• _Work instruction_:
Write out the records that appear below, verbatim and complete, but without pictures.

• _Supplied material_:
──────

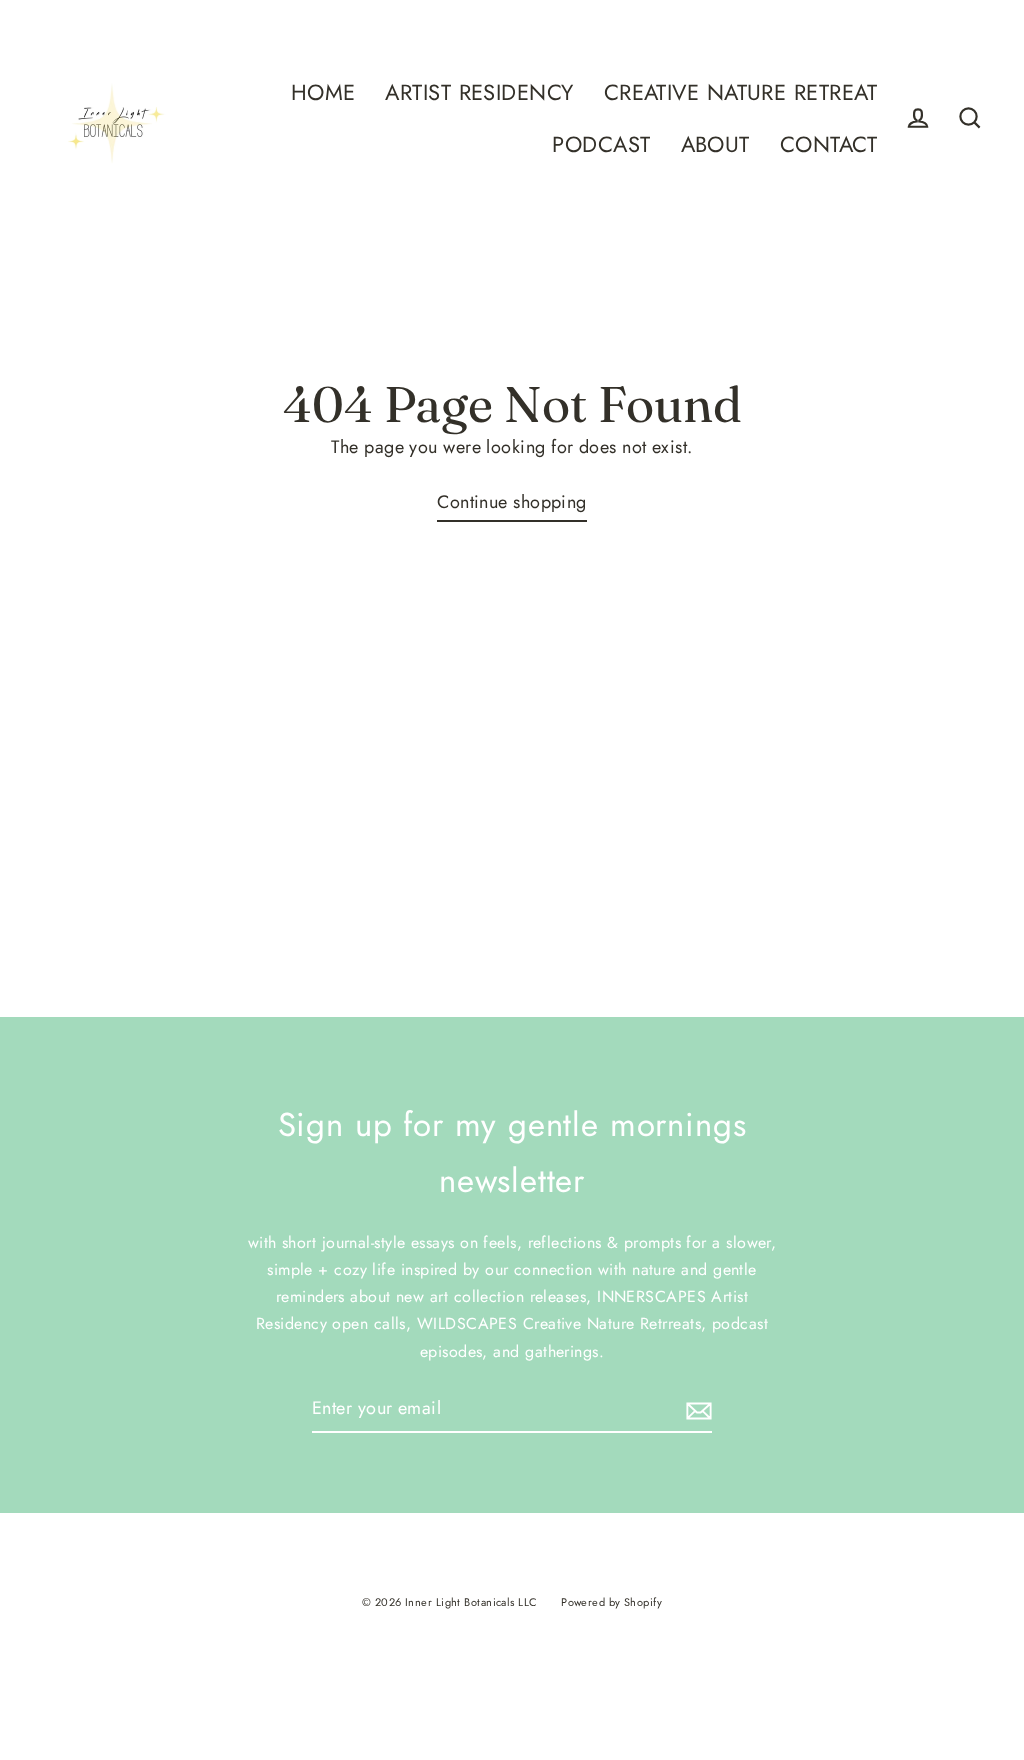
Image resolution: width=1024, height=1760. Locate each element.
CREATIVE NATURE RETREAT (740, 92)
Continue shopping (512, 502)
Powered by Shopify (611, 1602)
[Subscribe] (696, 1409)
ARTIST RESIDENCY (479, 92)
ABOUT (715, 144)
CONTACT (828, 144)
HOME (323, 92)
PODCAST (601, 144)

──────

• _Solution for this exercise_:
Image resolution: width=1024, height=1760. Locate each element.
CREATIVE NATURE RETREAT (740, 92)
Continue shopping (512, 502)
Powered by Shopify (611, 1602)
[Subscribe] (696, 1409)
ARTIST RESIDENCY (479, 92)
ABOUT (715, 144)
CONTACT (828, 144)
HOME (323, 92)
PODCAST (601, 144)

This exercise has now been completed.